This `Cherry Orchard' is a visual delight

The Cherry Orchard Play by Anton Chekhov. Directed by Garland Wright at the Denver Center Theater Company. Scenic design by Douglas Stein. A clean, cool vision of Chekhov's last play emerges from Garland Wright's exquisitely designed production at the Denver Center Theater. But sacrifices of Chekhov's complexities have been made in exchange for the stunning visual effect.

The visual vigor of Douglas Stein's sets lends an interpretive atmosphere perfectly attuned to Wright's envisionment. The look of ``Cherry Orchard'' is the star of the production.

A white stage is backed by tall panels of plasticene ``windows,'' behind which a large painting hangs suspended from the ceiling. A gentle shower of white flakes behind the tall windows suggests not only the snows of early spring but the fall of cherry blossoms. The elegantly bare stage dotted with silk-enshrouded furniture marks the oversized dimensions of the deserted room. Behind the scrim at the rear of the thrust stage, soft lights glow like fairy lamps.

Chekhov's sad comedy, bound up in bustling arrivals and departures, revolves on character. The mistress of the estate, the genteel (if decadent) Ranevskaya, arrives home from a spendthrift, pleasure-oriented life in France and an unhappy love affair. Unable to recognize the stark realities of her financial situation, she rhapsodizes affectionately over her family estate, refusing to face the threat of its loss. Self-deceived, Ranevskaya and her brother, Gayev, allow time and opportunity to slip through their fingers. They fail to choose.

Amid the pleasures in Wright's production, however, we learn but little of the characters' paradoxes and inconsistencies. Barbara Andres, though gracious and expansive, plays Ranevskaya with affected sensuality, never finding that endearing balance of cultivated sensitivity and genuine affection. All the ``love'' expressed by the characters in this production, in fact, never seems genuine. Layers of meaning are lost. Thus, when teen-age Anya (Annette Bening) begs her mother to return to Russia soon, we know they will probably never see each other again, but neither of them moves us with her plight.

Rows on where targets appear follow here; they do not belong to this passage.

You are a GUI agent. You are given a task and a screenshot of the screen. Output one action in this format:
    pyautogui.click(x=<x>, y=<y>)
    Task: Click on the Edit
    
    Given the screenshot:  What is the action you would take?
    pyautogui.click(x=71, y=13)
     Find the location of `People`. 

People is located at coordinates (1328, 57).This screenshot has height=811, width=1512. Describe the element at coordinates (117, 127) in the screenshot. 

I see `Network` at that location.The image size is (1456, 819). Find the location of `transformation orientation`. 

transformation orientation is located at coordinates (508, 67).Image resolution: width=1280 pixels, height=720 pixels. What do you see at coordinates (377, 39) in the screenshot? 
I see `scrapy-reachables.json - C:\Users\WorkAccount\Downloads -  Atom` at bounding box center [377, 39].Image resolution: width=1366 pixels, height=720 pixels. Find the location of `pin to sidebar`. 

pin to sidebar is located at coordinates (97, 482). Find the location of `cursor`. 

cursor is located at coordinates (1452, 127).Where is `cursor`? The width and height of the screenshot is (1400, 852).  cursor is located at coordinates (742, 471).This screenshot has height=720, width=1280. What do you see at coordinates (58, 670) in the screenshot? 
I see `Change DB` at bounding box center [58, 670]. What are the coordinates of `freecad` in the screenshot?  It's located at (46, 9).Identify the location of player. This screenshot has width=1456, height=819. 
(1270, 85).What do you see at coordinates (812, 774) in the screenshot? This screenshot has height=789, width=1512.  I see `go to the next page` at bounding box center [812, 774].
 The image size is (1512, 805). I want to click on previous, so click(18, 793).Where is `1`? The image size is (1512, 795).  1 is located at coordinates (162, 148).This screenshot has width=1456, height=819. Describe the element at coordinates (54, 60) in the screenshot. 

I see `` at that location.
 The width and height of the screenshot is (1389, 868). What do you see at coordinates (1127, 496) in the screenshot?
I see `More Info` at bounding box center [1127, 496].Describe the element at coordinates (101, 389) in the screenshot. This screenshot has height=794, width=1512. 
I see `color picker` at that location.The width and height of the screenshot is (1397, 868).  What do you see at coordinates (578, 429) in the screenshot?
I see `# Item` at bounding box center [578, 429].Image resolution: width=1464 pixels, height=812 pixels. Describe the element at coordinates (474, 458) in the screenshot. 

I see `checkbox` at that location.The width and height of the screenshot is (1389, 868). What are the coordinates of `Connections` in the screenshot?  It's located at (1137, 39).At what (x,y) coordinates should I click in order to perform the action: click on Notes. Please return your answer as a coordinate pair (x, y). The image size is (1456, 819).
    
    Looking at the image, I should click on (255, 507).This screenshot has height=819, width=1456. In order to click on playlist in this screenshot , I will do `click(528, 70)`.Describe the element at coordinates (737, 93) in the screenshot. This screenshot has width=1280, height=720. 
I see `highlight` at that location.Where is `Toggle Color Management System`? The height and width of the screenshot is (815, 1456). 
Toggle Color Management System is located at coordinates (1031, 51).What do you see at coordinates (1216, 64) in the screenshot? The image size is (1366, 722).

Bening, an accomplished and engaging actress, plays Anya too young. Mark Harelik's perpetual student, Pyotr, on the other hand, provides a complicated characterization that continues to resonate in one's memory. The roughhewn, newly rich peasant Lopakhin, played with frank intelligence by Michael Winters, and the magnetic Caitlin O'Connell as Varya share the finest moment of the play in the last act when Lopakhin squirms out of his marriage proposal.

The visual power of the production lingers long after its conclusion, despite some loss of poignancy, and the cool eloquence of that barren stage chills us through.